To be done
Please pick out and copy every line below that contains the word "Open". Case counts.

Records to process
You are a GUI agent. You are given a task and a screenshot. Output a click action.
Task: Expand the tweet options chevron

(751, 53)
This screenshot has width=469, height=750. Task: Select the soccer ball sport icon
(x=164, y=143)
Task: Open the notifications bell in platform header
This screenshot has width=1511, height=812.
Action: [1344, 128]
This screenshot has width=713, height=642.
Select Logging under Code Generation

* * *

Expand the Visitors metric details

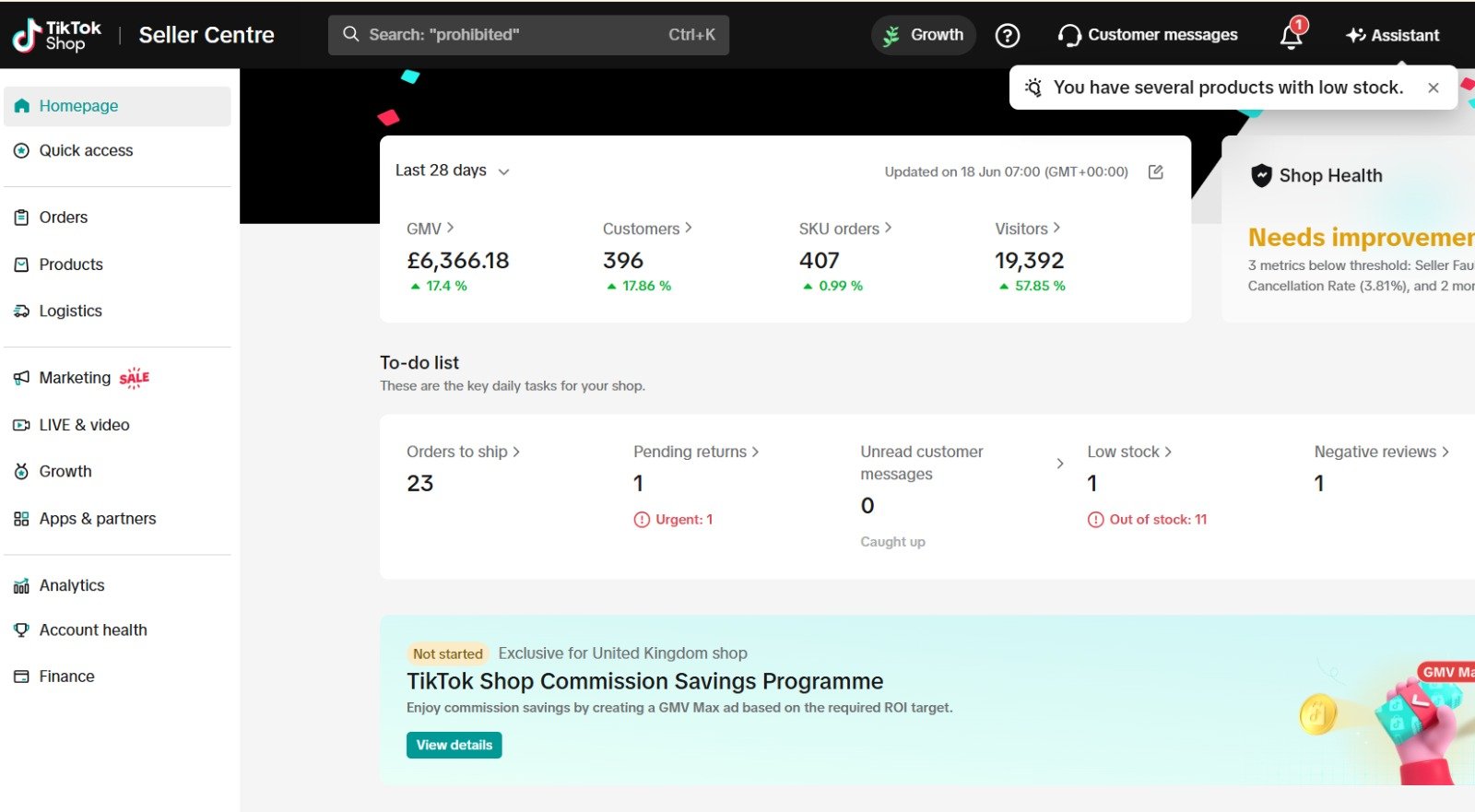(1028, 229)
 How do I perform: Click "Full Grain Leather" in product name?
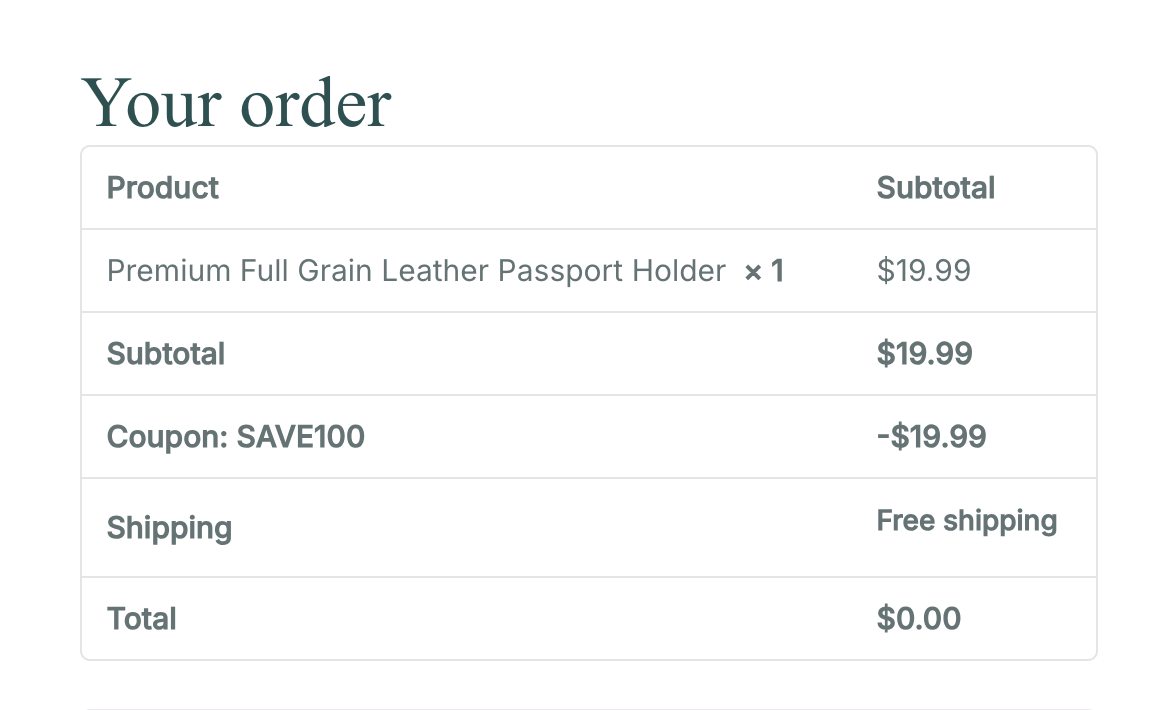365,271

...

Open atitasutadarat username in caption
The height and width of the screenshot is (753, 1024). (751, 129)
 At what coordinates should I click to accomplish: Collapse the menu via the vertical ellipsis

Written answer
Task: Open the notifications bell in platform header
Open atitasutadarat username in caption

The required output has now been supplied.